═══ GIVEN TEXT ═══

Tuesday, June 17, 2008

Women For Obama

We're going to have to wade through a whole ocean of Village conventional wisdom this primary season, so it's hard to know where to begin. But the opening set of nonsense seems to be that because Barack Obama defeated a woman in the Democratic primary, he'll have some impossible task reaching Democratic women voters in the general election. This is actually demeaning to women voters, this suggestion that they are so emotionally attached and not rational thinkers with respect to electoral politics that they would vote against their own committed beliefs and interests. It's a big country and "women" voters represents about 60-70 million Americans, so there are going to be exceptions, but by and large Democratic women aren't fools and won't be running toward John McCain and his policies which hurt women who care about issues like public health, equal pay and a women's right to choose her own medical care.

Marilyn Authenreith, a mother of two in North Carolina, felt strongly about supporting Hillary Rodham Clinton in the Democratic presidential primary.

═══

◆ **WORK ITEM**
Answer these questions about the blog post on women voters:
(a) About how many Americans does the post say "women" voters represent?
(b) Which three issues does it name for women who would be hurt by John McCain's policies?
(c) In which state does Marilyn Authenreith live?

═══ GIVEN INFORMATION ═══

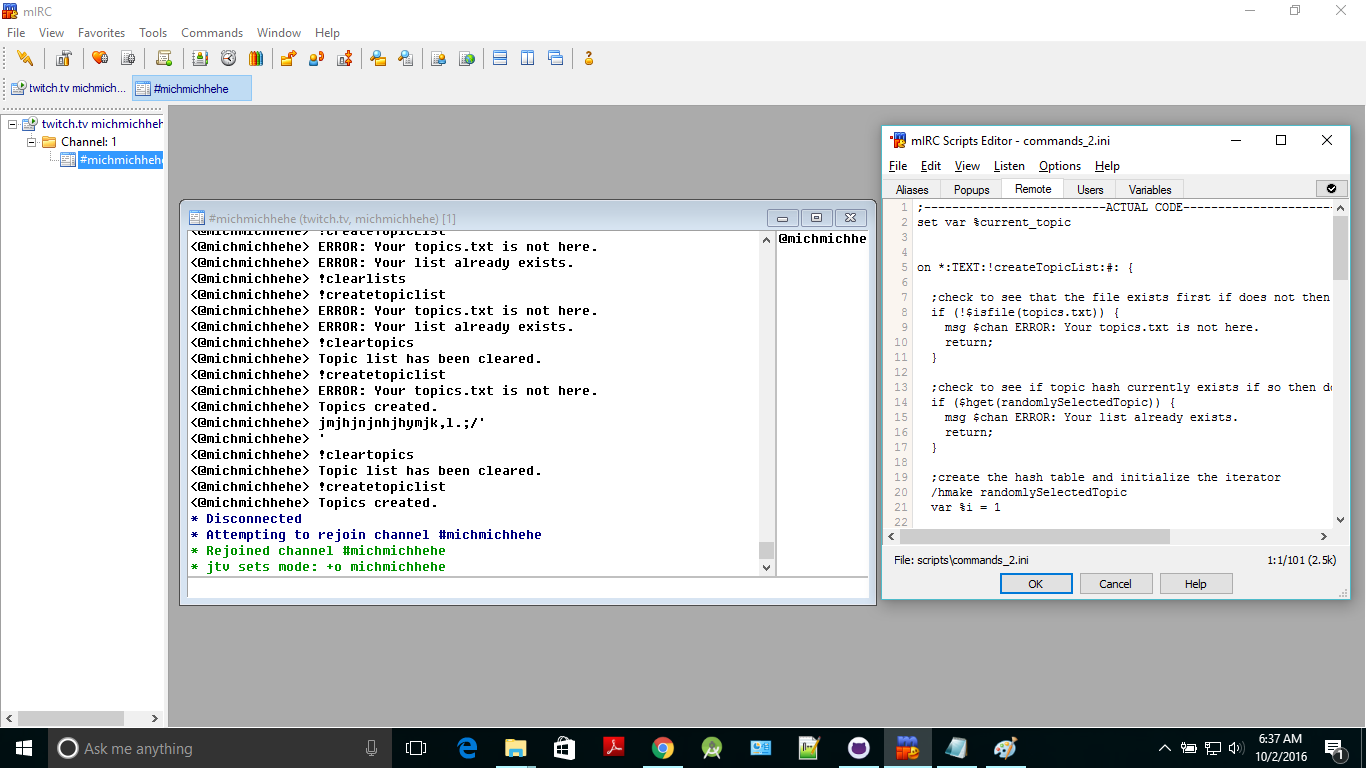1366x768 pixels.
Task: Open the Listen menu in Scripts Editor
Action: pyautogui.click(x=1008, y=166)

═══

◆ **ANSWER AREA**
(a) About 60-70 million Americans.
(b) Public health, equal pay, and a woman's right to choose her own medical care.
(c) North Carolina.